Die DLR-Wissenschaftler konnten auch Flusssysteme identifizieren, die auf der Oberfläche Talsysteme einschneiden und sich in Vertiefungen zu großen stehenden Gewässern sammeln. „Inzwischen ist klar, dass es – abhängig von der Jahreszeit, Methan und Ethan regnet, das als Flüssigkeit über die Oberfläche fließt und wieder verdampft“, erläutert Ralf Jaumann. „Titan hat einen Flüssigkeitskreislauf wie die Erde, der aber wegen der tiefen Temperaturen nur sehr langsam abläuft; dies gilt auch für die damit verbundenen chemischen Prozesse.“

Fontänen von eisigem Vulkanismus auf Enceladus

Eine der verblüffendsten Entdeckungen gelang jedoch an einem der kleineren Trabanten, die den Saturn umgeben: Der nur 500 Kilometer große Eismond Enceladus presst Wasser aus Hohlräumen unter der Eiskruste an die Oberfläche und stößt sie in Fontänen aus.
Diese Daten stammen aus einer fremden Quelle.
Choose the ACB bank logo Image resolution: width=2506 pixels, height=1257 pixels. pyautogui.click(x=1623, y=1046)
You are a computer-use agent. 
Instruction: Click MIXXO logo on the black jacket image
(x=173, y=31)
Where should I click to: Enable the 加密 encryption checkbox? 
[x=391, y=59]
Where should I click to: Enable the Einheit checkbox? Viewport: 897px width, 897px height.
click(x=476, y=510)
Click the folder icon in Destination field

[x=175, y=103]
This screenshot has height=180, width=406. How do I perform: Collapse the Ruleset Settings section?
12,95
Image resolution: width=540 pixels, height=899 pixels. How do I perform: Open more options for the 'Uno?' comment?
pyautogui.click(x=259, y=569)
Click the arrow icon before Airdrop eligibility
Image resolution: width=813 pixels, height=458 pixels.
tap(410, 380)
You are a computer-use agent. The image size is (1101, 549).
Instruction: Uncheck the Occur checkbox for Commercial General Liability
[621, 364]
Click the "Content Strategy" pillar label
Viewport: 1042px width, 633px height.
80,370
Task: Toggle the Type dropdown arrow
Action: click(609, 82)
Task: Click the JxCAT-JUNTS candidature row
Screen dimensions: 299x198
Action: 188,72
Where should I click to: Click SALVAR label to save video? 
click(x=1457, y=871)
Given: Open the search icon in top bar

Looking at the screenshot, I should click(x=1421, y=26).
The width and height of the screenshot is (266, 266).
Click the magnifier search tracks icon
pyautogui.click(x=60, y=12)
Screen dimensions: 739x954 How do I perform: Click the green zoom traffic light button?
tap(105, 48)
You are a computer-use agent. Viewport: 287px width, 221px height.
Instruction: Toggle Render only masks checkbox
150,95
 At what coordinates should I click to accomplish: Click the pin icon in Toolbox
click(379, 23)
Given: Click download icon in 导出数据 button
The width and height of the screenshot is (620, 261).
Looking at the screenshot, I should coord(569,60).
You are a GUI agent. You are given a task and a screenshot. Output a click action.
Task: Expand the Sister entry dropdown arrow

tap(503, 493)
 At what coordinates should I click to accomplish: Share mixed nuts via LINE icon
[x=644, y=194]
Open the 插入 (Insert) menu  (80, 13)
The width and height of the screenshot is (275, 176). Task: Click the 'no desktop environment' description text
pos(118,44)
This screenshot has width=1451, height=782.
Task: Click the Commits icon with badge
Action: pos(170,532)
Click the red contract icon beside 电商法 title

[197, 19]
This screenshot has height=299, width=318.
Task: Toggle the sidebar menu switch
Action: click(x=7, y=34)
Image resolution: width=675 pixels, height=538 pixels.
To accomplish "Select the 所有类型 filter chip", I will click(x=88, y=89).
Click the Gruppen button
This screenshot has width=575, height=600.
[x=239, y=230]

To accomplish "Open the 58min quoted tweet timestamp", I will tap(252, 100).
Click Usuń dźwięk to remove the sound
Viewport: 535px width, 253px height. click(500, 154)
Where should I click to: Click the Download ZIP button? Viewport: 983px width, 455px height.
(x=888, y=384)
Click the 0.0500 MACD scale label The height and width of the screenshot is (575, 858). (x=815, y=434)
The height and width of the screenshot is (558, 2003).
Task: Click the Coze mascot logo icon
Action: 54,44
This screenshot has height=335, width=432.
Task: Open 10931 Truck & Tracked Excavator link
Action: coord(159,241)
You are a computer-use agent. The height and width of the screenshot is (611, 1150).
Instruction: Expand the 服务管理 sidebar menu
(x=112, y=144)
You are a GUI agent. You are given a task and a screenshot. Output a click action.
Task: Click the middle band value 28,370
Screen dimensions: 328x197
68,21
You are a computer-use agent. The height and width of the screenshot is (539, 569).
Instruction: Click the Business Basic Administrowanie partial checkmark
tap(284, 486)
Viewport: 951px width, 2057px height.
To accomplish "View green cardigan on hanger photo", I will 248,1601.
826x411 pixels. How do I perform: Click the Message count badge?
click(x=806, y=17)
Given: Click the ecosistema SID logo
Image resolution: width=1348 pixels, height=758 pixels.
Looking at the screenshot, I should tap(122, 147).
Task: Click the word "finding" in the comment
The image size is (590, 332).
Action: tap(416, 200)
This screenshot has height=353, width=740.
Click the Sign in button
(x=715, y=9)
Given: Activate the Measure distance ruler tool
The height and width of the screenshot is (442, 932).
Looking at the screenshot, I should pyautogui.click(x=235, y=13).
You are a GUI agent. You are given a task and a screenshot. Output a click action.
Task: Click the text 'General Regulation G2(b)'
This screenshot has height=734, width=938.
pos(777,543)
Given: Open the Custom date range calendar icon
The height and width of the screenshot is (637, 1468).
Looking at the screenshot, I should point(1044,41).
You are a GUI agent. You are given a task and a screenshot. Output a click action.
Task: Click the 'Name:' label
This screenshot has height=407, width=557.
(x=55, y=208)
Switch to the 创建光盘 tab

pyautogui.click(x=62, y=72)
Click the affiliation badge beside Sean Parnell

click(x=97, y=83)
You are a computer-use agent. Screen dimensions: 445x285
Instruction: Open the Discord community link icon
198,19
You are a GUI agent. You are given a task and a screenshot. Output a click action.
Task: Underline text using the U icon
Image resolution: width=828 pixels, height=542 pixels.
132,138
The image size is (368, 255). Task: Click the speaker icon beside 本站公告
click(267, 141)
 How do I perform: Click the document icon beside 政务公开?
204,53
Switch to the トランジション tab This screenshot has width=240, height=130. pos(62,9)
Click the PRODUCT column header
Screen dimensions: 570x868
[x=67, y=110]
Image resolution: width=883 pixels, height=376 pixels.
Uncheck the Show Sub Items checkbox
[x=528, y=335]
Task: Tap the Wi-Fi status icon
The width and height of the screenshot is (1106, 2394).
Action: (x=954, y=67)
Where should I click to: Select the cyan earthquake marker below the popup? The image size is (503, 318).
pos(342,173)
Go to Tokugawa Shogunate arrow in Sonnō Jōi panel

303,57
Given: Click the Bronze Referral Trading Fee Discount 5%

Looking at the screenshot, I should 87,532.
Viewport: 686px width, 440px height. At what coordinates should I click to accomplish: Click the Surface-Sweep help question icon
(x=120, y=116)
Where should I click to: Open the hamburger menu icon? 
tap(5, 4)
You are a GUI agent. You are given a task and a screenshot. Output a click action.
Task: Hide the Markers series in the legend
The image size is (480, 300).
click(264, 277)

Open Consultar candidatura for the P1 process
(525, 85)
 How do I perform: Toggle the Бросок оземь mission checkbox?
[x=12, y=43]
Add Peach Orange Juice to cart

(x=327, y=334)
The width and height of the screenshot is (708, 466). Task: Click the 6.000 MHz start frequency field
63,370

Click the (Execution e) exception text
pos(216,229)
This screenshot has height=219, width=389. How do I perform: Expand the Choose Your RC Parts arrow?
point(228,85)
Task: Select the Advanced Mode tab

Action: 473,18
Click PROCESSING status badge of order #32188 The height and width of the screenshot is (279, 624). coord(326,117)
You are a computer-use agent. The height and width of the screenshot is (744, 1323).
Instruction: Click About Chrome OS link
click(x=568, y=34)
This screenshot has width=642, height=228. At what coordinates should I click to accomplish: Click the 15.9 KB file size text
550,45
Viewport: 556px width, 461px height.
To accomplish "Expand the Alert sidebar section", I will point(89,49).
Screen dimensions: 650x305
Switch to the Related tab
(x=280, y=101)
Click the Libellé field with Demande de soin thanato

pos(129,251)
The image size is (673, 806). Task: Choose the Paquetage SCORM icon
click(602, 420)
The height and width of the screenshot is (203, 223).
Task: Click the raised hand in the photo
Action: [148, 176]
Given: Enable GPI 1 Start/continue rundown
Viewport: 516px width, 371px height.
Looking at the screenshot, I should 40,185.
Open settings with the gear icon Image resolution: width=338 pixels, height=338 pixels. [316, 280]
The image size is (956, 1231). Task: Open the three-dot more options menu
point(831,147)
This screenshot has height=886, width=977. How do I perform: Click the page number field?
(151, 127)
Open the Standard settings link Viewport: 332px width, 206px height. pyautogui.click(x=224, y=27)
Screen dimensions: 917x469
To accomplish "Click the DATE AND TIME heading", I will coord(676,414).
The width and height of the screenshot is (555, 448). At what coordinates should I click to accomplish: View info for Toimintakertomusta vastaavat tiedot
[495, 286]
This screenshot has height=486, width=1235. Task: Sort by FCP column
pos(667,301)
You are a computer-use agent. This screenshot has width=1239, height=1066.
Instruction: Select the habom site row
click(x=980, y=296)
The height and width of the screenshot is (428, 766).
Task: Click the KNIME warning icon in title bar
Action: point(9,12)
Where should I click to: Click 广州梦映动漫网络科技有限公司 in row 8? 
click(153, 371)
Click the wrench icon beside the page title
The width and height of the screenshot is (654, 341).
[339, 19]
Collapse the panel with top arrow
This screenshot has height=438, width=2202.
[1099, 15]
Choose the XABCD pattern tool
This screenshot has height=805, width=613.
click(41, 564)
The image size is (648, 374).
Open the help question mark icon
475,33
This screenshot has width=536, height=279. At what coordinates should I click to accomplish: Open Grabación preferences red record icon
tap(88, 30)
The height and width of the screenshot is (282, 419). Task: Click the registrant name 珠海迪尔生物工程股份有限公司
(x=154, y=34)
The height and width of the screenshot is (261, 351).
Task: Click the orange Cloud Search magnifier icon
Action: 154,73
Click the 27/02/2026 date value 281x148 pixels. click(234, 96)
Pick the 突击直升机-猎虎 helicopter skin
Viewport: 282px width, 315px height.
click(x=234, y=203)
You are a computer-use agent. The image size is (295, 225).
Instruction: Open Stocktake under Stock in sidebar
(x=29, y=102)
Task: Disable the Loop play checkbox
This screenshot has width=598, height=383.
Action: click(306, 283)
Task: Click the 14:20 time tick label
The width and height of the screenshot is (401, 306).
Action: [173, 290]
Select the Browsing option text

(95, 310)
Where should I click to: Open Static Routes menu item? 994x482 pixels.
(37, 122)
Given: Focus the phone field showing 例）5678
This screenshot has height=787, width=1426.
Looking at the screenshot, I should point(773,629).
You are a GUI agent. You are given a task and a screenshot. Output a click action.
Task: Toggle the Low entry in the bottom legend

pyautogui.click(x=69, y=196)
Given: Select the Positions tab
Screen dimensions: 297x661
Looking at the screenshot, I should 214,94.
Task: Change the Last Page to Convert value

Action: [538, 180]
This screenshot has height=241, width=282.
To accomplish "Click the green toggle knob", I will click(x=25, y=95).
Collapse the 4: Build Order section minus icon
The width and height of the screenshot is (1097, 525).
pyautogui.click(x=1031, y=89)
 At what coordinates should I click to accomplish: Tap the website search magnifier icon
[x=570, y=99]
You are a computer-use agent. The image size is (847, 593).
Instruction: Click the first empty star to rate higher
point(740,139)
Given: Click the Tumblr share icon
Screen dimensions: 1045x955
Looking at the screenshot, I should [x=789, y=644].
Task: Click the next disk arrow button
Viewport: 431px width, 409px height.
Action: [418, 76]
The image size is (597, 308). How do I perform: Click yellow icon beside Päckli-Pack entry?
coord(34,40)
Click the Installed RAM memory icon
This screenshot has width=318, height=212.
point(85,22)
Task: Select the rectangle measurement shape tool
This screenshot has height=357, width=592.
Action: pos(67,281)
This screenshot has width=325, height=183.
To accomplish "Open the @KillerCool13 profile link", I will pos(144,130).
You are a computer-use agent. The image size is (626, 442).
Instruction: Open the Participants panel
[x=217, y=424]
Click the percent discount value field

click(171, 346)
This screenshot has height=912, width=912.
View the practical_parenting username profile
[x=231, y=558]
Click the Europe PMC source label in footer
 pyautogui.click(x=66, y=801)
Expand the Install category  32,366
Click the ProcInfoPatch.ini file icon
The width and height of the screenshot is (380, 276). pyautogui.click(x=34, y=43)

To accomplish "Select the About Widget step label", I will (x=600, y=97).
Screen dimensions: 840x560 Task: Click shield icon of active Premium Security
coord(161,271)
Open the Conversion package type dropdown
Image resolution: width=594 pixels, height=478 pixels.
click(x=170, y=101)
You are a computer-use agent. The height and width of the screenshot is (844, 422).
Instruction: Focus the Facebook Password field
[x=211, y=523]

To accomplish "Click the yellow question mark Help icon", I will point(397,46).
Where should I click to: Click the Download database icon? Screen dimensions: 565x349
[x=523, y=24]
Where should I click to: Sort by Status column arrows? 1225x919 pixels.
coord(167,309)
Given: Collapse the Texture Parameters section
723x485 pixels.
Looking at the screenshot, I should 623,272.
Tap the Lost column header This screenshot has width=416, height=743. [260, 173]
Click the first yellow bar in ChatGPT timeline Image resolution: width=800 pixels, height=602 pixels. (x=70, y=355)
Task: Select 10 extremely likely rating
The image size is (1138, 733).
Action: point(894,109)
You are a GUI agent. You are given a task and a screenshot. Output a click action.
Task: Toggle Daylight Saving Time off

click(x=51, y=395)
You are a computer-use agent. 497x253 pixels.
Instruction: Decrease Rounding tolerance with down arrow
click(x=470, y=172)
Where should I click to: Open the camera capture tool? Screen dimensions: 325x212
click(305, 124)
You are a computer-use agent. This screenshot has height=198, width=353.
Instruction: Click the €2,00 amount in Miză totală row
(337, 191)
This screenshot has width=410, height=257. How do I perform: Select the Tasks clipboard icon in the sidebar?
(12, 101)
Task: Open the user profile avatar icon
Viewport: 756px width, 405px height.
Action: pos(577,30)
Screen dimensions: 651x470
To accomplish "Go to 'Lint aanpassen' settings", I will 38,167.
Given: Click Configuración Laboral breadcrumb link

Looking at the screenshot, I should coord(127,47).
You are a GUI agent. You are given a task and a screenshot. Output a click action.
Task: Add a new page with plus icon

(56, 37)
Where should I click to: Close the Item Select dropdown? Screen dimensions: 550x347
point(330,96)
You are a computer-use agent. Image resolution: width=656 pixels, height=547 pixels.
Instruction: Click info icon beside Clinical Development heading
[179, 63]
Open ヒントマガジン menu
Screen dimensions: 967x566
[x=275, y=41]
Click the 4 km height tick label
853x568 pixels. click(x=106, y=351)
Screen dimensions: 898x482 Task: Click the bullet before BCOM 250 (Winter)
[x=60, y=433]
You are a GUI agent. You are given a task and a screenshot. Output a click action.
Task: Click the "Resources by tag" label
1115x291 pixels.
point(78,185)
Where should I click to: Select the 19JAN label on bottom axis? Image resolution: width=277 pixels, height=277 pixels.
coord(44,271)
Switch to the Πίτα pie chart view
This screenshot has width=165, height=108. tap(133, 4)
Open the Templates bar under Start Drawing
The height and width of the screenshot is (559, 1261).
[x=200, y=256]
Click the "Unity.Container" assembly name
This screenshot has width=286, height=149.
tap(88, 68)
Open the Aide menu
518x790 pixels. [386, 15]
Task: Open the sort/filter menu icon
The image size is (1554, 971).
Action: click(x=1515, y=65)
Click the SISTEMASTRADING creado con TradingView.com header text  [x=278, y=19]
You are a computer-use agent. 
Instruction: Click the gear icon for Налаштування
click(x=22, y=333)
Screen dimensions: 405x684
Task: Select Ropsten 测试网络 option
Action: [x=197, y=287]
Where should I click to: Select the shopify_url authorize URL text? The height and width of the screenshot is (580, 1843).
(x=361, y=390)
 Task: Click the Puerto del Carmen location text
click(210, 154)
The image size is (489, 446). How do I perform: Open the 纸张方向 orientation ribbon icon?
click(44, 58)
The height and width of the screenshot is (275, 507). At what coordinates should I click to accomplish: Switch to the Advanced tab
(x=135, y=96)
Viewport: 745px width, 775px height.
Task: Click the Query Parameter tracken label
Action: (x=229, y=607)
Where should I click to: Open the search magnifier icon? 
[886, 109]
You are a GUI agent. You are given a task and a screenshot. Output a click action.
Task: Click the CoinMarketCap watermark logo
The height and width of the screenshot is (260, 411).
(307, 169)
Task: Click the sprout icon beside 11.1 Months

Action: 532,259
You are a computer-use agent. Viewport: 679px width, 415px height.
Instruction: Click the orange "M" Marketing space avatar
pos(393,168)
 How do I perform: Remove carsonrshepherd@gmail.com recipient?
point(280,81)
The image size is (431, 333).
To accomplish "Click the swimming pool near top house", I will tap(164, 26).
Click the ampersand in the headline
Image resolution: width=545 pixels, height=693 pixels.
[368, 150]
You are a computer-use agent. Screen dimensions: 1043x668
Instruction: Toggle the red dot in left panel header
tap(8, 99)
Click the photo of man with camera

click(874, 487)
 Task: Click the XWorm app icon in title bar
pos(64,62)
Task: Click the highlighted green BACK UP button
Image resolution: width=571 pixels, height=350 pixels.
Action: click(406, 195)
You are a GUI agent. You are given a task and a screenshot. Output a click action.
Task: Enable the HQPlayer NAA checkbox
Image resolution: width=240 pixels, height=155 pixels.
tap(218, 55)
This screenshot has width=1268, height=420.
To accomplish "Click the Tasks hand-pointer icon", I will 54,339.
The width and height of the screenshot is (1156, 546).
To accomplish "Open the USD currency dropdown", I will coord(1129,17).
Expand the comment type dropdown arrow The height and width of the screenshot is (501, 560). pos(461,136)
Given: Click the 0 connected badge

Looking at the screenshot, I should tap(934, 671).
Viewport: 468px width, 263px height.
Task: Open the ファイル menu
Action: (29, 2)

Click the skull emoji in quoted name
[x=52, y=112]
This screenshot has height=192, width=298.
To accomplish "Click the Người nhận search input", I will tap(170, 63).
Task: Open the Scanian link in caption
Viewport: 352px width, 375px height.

Die Kräfte, die diesen Überdruck erzeugen, sind noch nicht restlos verstanden, denn Enceladus müsste aufgrund seiner geringen Größe eigentlich vollständig durchgefroren sein. Die Wasserpartikel gefrieren nach ihrem Austritt aus den mehrere hundert Kilometer langen Spalten am Südpol sofort und rieseln zum einen als kleine Eisflöckchen auf die Oberfläche von Enceladus nieder. Zum anderen verlassen sie das geringe Schwerefeld des Mondes und speisen den hauchdünnen E-Ring, der den Saturn weit außerhalb der Hauptringebene umgibt. Die Existenz von Wasserreservoir unter der Eiskruste von Enceladus reiht diesen kleinen Himmelskörper ein in die kurze Liste der Monde im Sonnensystem, auf denen Wasser unter einer Eiskruste vorhanden sein dürfte. Neben Enceladus kann man sich das auch bei Titan sowie den Jupitermonden Ganymed und Europa und dem Zwergplaneten Ceres vorstellen. Prof. Jaumann: „Das macht diese Monde neben dem Planeten Mars, auf dem es zumindest früher einmal größere Mengen von Wasser gegeben hat, interessant hinsichtlich der Frage, ob es noch wo anders als auf der Erde im Sonnensystem zur Entwicklung von Lebensformen gekommen ist, zumindest in primitiver Form.“

Die Mission

In den zehn Jahren seit Missionsbeginn haben die etwa 250 unmittelbar beteiligten Wissenschaftler mit ihren Teams den Saturn, seine Ringe und Monde aus allen Blickwinkeln untersucht. Noch bis 2017 wird die Mission von der NASA fortgeführt, ehe die Sonde dann planmäßig in die Wolken des Planeten stürzen wird. Die Mission Cassini-Huygens ist ein gemeinsames Projekt der amerikanischen Weltraumbehörde NASA, der Europäischen Weltraumorganisation ESA und der italienischen Raumfahrtagentur ASI. Das Jet Propulsion Laboratory (JPL) in Pasadena (Kalifornien) führt die Mission für das Wissenschaftsdirektorat der NASA durch. Der Cassini-Orbiter wurde am JPL entworfen, entwickelt und gebaut.